The wider team context is covered in our Tour de France 2026 team-by-team guide and our guide to how Tour de France teams work.
Which GC riders gained and lost?
Pogačar, Del Toro and Evenepoel were the main winners.
Pogačar halved the gap to Vingegaard. Del Toro moved into fourth overall, took the stage, green and the youth classification lead. Evenepoel trimmed his deficit by four seconds and showed he can stay sharp on the punchy terrain.
Vingegaard did not really lose badly, but he lost some of the comfort created by stage 1. He still has yellow and will be reasonably satisfied with that, but UAE now look much more threatening than they did 24 hours earlier.
Ayuso slipped from fourth to fifth overall but remains only 19 seconds behind yellow and is still right in the white jersey fight. Seixas, Grégoire, Lipowitz, Martinez and Pidcock all hold useful positions before the first mountain stage.
The rider under most immediate pressure is probably not someone who cracked badly, but Evenepoel in narrative terms. He is close, but not yet shaping the race. Stage 3 gives him a chance to show that he is more than a rider limiting losses.
For newer viewers, our guide to how the Tour de France general classification works explains why small gaps and bonus seconds can still matter early in a three-week race.
What the standings mean before stage 3
Stage 3 from Granollers to Les Angles now looks more important than it might have done before the race.

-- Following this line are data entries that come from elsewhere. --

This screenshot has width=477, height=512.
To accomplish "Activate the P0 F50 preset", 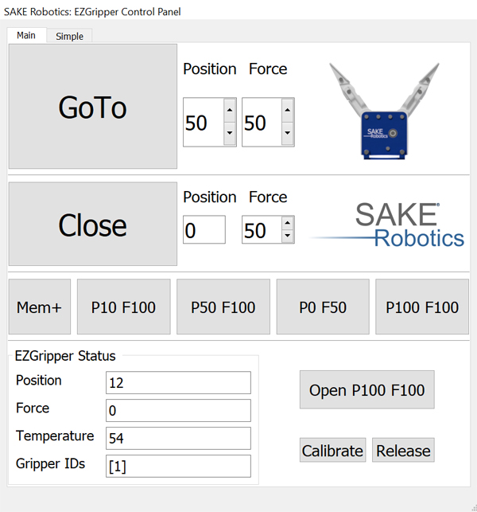I will [322, 307].
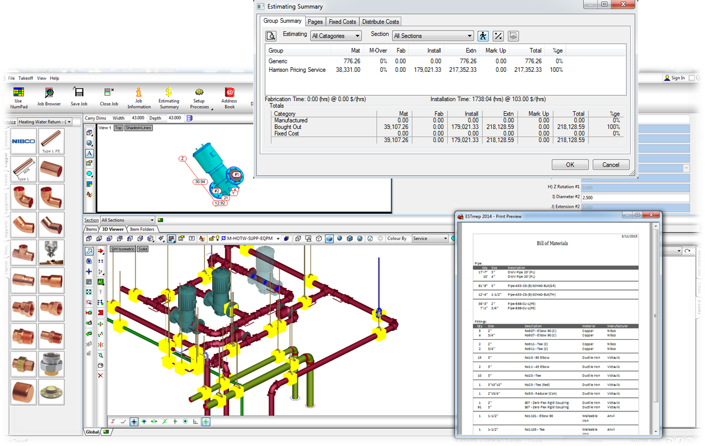Screen dimensions: 705x446
Task: Open the Takeoff menu
Action: pyautogui.click(x=26, y=78)
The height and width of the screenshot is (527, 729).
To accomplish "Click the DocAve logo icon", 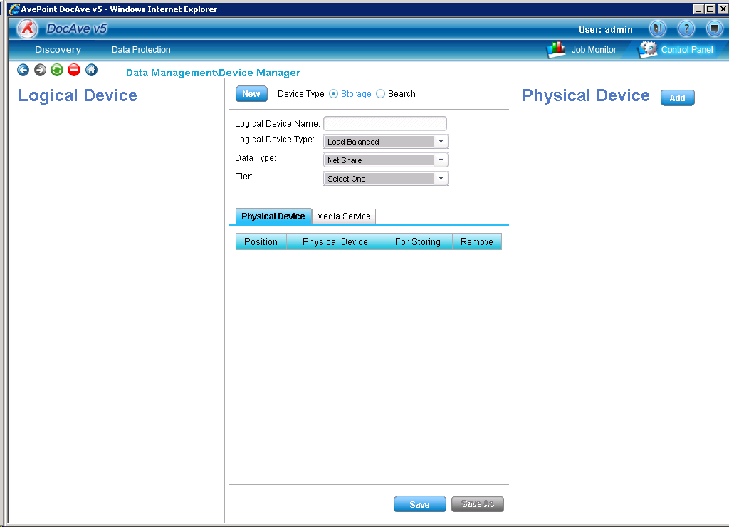I will [27, 29].
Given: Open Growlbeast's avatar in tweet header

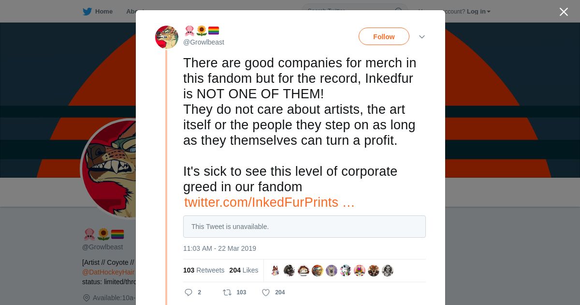Looking at the screenshot, I should tap(167, 37).
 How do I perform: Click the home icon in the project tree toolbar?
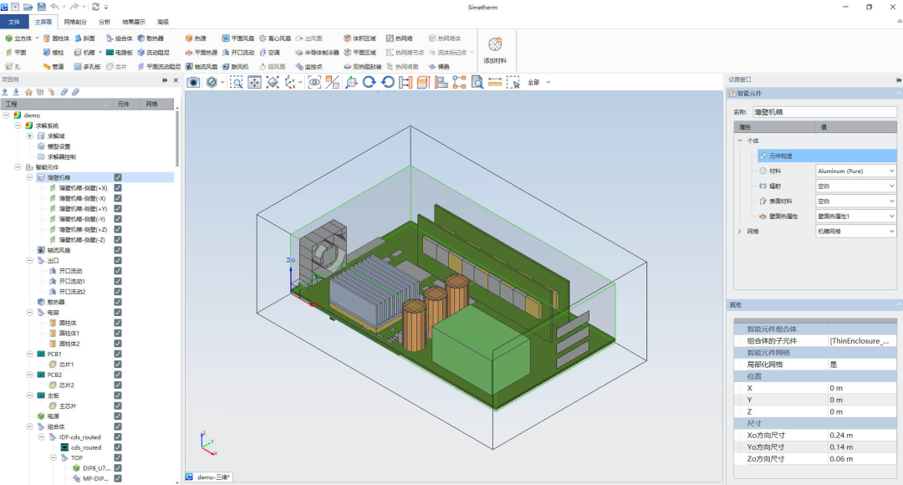point(28,92)
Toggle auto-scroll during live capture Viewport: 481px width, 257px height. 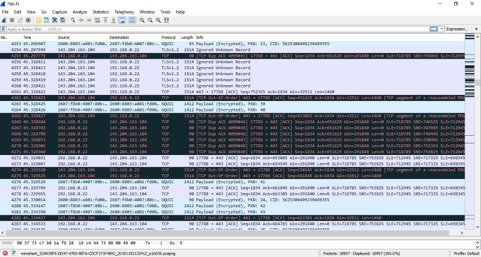click(122, 20)
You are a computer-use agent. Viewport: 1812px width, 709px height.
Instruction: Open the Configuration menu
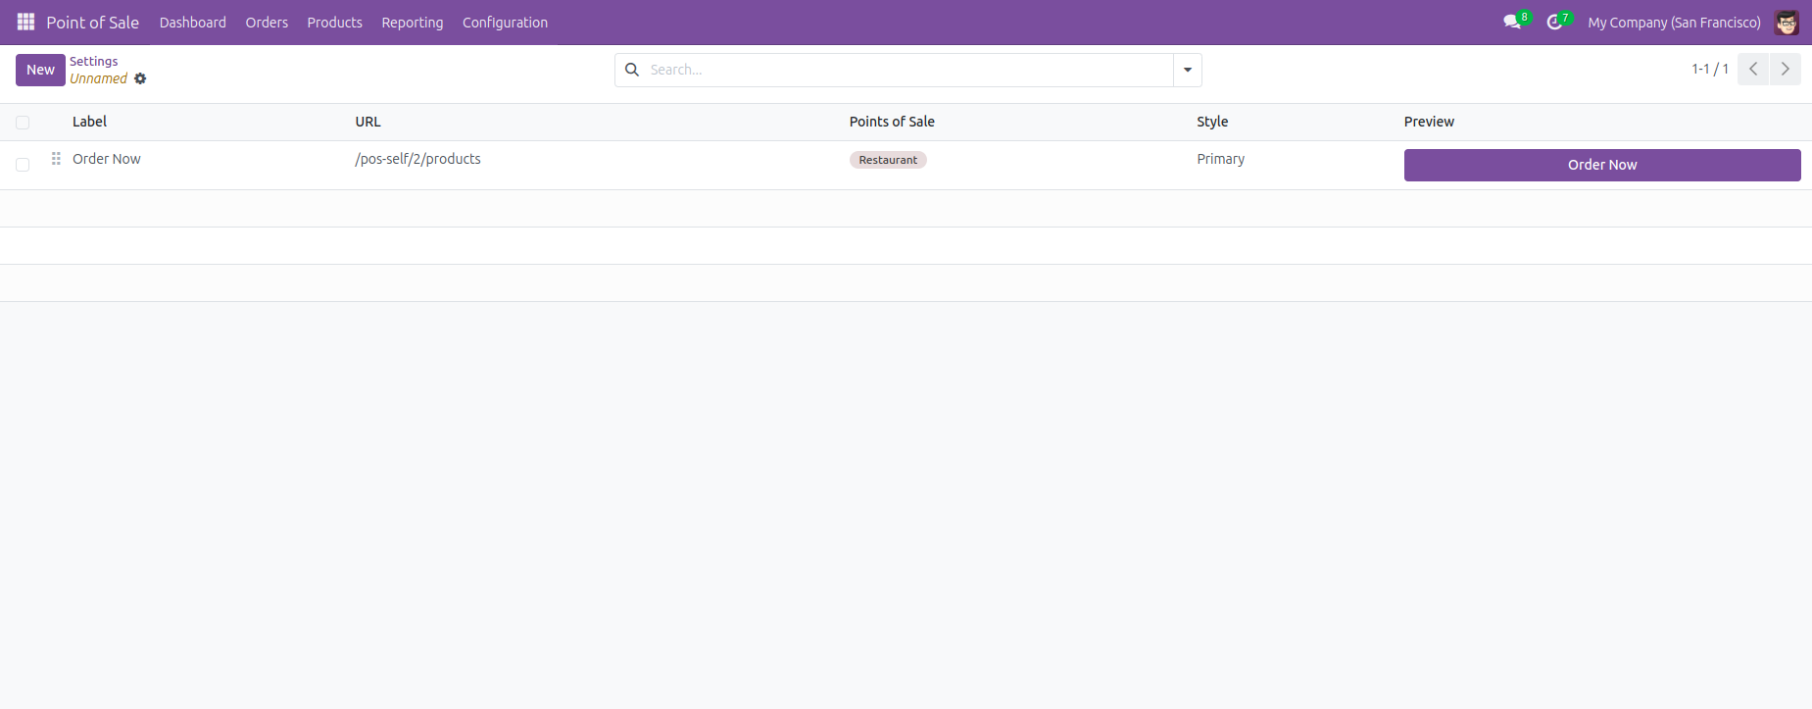(x=505, y=23)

The first mountain stage comes with Vingegaard still in yellow but under pressure. Pogačar is six seconds down and has momentum. Del Toro is 16 seconds down and gives UAE another weapon. Ayuso, Seixas and other young riders are close enough to make the early GC feel crowded.
The route is not brutal enough to guarantee huge time gaps, but it is hard enough to expose tired legs. The category 1 Col de Toses, the Col du Calvaire and the final climb to Les Angles can all change the rhythm of the race.
The most likely outcome may still be a breakaway stage win, because Visma might prefer to let bonuses disappear up the road. But if UAE decide to keep racing aggressively, the GC battle could start again quickly.
That makes stage 3 one of the most interesting early route tests, as explained in our stage 3 preview, Tour de France 2026 route: best days for breakaways and Tour de France 2026 route: best days for GC attacks.
Quick summary after stage 2
| Classification | Leader | Main takeaway |
|---|---|---|
| General classification | Jonas Vingegaard | Still in yellow, but Pogačar is now only six seconds behind |
| Points classification | Isaac del Toro | Stage win puts him into green |
| Mountains classification | Alex Molenaar | Caja Rural rider takes early polka-dot lead |
| Young rider classification | Isaac del Toro | Leads white, with Ayuso expected to wear it |
| Team classification | UAE Team Emirates XRG | UAE take control after dominant Montjuïc finale |
| Combativity | Felix Engelhardt | Rewarded for his aggressive stage 2 ride |
Final word
Stage 2 did not take the yellow jersey away from Jonas Vingegaard, but it changed the mood of the Tour.
UAE Team Emirates XRG looked powerful, organised and ambitious on Montjuïc. Del Toro won the stage, Pogačar moved to within six seconds of yellow, and the team took over the team classification. Visma still have the race lead, but they no longer have the same early cushion.
The jersey picture is also more interesting than it was after stage 1. Del Toro is in green and leads the young rider classification. Molenaar has the polka-dot jersey. Ayuso is set to wear white. Vingegaard stays in yellow, but the race behind him is compressing rather than settling.
That is the key point after two stages. The Tour is not waiting for the Alps or even the deeper Pyrenees. It is already active.
Stage 3 now takes the race to Les Angles. Vingegaard has the jersey, Pogačar has the momentum, and UAE have shown they are willing to use every card available.